F11-F13 (Composition)

2

[-5, -5] to [5, 5]

-3039 to -32

Extreme!

F14-F15 (Composition 3D)

3

[-5]³ to [5]³

-3861 to -251

Extreme!

F16-F17 (Composition 5D)

5

[-5]⁵ to [5]⁵

-2246 to -583

Very large

F18-F19 (Composition 10D)

10

[-5]¹⁰ to [5]¹⁰

-2682 to -702

Large

F20 (Composition 20D)

20

[-5]²⁰ to [5]²⁰

-2047 to -959

Large

Why Plots Can Look Wrong

Before Fix (commits f41ebec + 7a745a2):

  • matplotlib auto-scaled z-axis to show full surface/scatter range

  • 2D functions (F4-F7, F10): z-axis showed full surface range

    • F4 (Himmelblau): z-axis -1986 to 200

    • F6 (Shubert): z-axis -207 to 185

  • 3D+ functions (F8-F20): z-axis showed full scatter range

    • F8 (Shubert 3D): z-axis -263 to 687

    • F14 (Composition 3D): z-axis -3065 to -487

  • Problem: Extreme values dominated visualization, optima invisible

After Fix:

  • Z-axis limited to 5th-95th percentile of solution points (not surface/extrema)

  • Focus on region where optima actually exist

  • Visualization shows context, but scale emphasizes solutions

  • Applies to both 2D and 3D+ functions

How the Fix Works

The plotting code now uses percentile-based z-axis limits for both 2D and 3D+ functions:

For 2D functions (plot_3d - commit f41ebec):

  1. Creates surface mesh by evaluating f(x,y) on grid

  2. Collects z-values from scatter data (solutions, seeds, population, true optima)

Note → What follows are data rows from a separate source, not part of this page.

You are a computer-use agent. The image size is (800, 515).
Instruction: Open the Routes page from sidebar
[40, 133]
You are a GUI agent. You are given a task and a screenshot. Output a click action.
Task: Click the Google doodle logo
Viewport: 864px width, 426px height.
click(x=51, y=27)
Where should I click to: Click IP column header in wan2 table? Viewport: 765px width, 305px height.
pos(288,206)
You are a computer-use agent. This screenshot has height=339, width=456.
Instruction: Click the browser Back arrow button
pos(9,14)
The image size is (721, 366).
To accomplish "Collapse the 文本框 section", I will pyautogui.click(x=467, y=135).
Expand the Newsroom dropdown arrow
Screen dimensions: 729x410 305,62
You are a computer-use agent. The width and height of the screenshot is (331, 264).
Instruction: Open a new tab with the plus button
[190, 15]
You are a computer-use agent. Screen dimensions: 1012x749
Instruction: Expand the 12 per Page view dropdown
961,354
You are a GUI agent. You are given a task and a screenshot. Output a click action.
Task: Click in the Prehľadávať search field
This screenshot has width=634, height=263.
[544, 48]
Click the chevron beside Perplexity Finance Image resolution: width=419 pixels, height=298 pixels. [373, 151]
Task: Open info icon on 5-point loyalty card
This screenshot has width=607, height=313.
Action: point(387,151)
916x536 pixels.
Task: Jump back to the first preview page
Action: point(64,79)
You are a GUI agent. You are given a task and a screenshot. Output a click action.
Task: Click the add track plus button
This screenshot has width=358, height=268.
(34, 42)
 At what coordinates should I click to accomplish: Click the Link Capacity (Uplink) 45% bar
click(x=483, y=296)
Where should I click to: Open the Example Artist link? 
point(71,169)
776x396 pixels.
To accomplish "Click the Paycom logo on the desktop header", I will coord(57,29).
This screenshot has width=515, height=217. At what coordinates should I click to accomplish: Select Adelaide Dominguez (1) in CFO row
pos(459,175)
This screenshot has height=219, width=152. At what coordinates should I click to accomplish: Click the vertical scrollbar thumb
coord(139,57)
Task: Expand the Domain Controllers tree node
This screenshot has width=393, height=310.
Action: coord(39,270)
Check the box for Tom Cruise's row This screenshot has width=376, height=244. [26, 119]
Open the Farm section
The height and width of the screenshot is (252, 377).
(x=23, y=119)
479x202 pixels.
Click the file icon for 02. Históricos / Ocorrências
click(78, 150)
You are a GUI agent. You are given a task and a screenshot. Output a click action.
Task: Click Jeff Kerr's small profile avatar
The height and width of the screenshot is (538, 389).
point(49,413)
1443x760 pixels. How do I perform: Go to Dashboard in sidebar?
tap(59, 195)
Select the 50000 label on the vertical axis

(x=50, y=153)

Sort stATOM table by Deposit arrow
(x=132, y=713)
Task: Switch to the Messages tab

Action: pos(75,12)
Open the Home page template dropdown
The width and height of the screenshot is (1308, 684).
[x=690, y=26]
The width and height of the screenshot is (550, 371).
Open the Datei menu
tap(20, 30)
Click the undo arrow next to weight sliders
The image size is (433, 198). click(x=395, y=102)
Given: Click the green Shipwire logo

  3. Sets z-axis limits to 5th-95th percentile of scatter data

  4. Surface shown with transparency, but z-axis focuses on solutions

For 3D+ functions (plot_composite - commit 7a745a2):

  1. Projects high-dimensional data to 2D using PCA

  2. Evaluates f(x) at all scatter points in original space

  3. Uses f(x) values as z-coordinate in 3D scatter plot

  4. Sets z-axis limits to 5th-95th percentile of scatter z-values

Code pattern (both functions):

# Collect z-values from all scatter data
data_z = []
# ... evaluate f(x) for population, seeds, solutions, true optima ...
data_z.extend(zvals)

# Compute z-axis limits from percentiles
lower_z, upper_z = np.percentile(data_z, [5, 95])
z_center = (lower_z + upper_z) / 2
z_range = (upper_z - lower_z) * 1.2  # 20% margin
ax.set_zlim(z_center - z_range/2, z_center + z_range/2)

Result:

  • Extreme surface/scatter values clipped from view

  • Optima and solutions clearly visible

  • Axis labels reflect actual solution value range

Example: Six-Hump Camel Back (F5)

Standard function:

  • Global minimum value: ≈ -1.0316

  • Two global optima at (±0.0898, ∓0.7126)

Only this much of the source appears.